All participants signed a Free and Informed Consent Form. The statements were identified by the letter I, related to the interview, followed by the corresponding numbers.

Results

According to the considered referential, the resources created by these people to live with the process of illness were represented by four categories, namely: realizing the sickness - the experience of the first moment; getting to know sickle cell disease better and seeking for care; revealing feelings that influence the course of the illness experience; and living between limits and overruns - redefining life from care.

The category "realizing the illness: the experience of the first moment" presents itself from the perception of the first signs and symptoms, in which people realize that something is wrong, and try to control the anguish through various care actions that they perform at home. The bones begin to tingle, then begins to irradiate, a pain like that seems to be breaking the bones, this is how it starts, and I realize that I'm not well (I01).

In that category, different perceptions between women and men are revealed.
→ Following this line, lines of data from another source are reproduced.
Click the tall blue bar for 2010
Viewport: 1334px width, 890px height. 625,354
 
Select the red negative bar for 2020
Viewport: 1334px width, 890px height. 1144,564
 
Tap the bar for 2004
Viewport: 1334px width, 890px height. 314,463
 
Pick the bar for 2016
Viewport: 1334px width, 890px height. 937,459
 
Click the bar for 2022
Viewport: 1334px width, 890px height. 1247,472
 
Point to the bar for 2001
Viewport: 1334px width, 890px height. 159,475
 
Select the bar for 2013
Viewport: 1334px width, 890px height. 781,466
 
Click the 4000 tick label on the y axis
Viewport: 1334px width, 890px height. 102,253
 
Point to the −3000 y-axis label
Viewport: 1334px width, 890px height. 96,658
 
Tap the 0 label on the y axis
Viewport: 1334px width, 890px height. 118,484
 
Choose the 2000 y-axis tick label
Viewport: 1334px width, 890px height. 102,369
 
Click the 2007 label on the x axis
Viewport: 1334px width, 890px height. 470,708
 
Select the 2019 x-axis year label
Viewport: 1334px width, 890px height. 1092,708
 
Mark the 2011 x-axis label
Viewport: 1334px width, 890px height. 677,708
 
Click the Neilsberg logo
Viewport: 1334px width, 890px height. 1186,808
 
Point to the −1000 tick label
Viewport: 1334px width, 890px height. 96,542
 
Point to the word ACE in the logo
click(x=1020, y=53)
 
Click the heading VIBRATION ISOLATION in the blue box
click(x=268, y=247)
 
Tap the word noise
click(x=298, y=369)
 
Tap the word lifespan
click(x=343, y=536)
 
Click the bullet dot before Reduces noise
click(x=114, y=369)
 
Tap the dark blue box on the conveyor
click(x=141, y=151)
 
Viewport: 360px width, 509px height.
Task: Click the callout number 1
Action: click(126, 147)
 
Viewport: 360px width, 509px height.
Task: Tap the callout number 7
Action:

Thus, women are on alert when they notice their image in the mirror has changed. They describe a set of symptoms that are more related to physical appearance (change in self-image), and men are worried about loss of muscle strength, such as weakness.

That does not mean that there are different symptoms between women and men, but the perception of the presence of the symptom and its description was different. My eyes and my skin get yellow, it is really weird (I01). I looked in the mirror and saw the eye get yellow and yellower, like egg yolk (I02). I felt a lot of weakness, I could not keep myself strong, and had body aches all over, in the arm and legs. Too much pain (I03).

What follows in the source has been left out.